Answer: I'd try the Neurontin. It may not work, but you'll know pretty quickly. Also, if this does not work a pain clinic can block the pain by destroying the nerve causing the trouble. This is not without problems either, but an option considering your side effects. The side effects of Neurontin are usually pretty minimal-especially compared to tegretol

[posted 11/23/1999]
Question: Had bad sinus infection a year ago. It resolved but facial pain stayed and never went away. Was on Neurontin. Changed to Tegretol 7 months ago. Now going on time released Tregretol - 800 mg a day. QUESTION: I have had a sensation of facial heat for the past eight months. Is this symptom known to be related to trigeminal neuralgia?? Or what? If I am on 800 mg of Tegretol now, and had failed Neurontin, if I get used to Tegretol, will I have to live in pain again?? Scary thought.

Answer: Usually tegretol will continue to work and you won't develop tolerance if the blood levels are maintained. The facial heat is probably the neuralgia.

[posted 08/9/1999]
Question: I am using Carbamazepine 200 mg - 3 tablets a day since
September 1997.

Is there any other alternative medicine to cure Trimenal
Neuralgia pain.

Answer: This is the first place to start and usually works, if your blood levels are where they need to be. Have these been checked? Dilantin is sometimes of help or seeing a pain specialist for ablation of the nerve itself.

Trigeminal Neuralgia
Question: What is the current therapy approach for (facial) trigeminal neuralgia?
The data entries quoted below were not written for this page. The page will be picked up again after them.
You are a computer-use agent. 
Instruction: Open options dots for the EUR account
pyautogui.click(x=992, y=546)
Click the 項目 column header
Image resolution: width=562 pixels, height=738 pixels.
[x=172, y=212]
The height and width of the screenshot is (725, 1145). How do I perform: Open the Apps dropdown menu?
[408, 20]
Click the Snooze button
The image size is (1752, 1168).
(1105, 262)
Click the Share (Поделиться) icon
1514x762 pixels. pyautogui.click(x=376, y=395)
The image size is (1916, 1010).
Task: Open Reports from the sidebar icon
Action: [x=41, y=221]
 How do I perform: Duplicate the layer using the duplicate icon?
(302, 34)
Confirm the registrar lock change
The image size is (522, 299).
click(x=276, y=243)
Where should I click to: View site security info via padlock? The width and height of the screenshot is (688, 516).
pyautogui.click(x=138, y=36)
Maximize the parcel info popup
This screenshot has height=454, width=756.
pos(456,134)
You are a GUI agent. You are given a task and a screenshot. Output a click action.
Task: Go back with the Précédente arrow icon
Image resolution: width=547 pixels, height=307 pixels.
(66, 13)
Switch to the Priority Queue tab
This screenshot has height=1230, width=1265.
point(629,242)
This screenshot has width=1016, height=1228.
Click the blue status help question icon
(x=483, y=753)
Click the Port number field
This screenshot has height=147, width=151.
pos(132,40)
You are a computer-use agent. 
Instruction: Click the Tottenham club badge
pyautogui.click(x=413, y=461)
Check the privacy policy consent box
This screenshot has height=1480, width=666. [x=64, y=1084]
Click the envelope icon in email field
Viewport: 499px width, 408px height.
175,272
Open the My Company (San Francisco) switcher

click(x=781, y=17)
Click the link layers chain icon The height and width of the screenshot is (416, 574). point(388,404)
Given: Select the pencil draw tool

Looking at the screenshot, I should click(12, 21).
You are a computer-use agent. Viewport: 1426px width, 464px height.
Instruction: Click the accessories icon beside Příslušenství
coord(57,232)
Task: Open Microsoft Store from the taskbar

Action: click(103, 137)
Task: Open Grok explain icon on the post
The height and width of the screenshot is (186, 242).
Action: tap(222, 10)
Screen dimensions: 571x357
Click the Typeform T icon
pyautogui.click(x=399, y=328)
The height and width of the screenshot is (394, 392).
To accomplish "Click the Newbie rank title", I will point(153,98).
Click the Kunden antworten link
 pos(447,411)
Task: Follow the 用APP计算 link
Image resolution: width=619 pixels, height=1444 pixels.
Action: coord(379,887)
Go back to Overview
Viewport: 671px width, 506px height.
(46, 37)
Answer: Trigeminal Neuralgia refers to the pain secondary to irritation or stimulation of the facial nerve which goes to the lower half of the face. This is also called Tic Douloureux. This syndrome is usually seen after age 30. It is extreme pain, usually to the lips and cheek. There tend to be recurring waves of pain usually lasting less than 1-2 minutes. This can be triggered by seemingly simple things like a breeze on the cheek. Indeed, light touch often sets this off, whereas heavy stimulation does not. There are several ways to treat this pain. Initially, drugs are used. Tegretol(carbazepine) is usually given first. If this is not successful dilantin(phenytoin) is used. If drugs are not Successful, radiofrequency ablation (also called percutaneous retrogasserian rhizotomy) is used. Occasionally, injection of glycerol or something similar is used in place of the radiofrequency ablation. This surgical approach will give numbness to the face in the affected area. This pain can occasionally reoccur after surgery in 20 % of patients.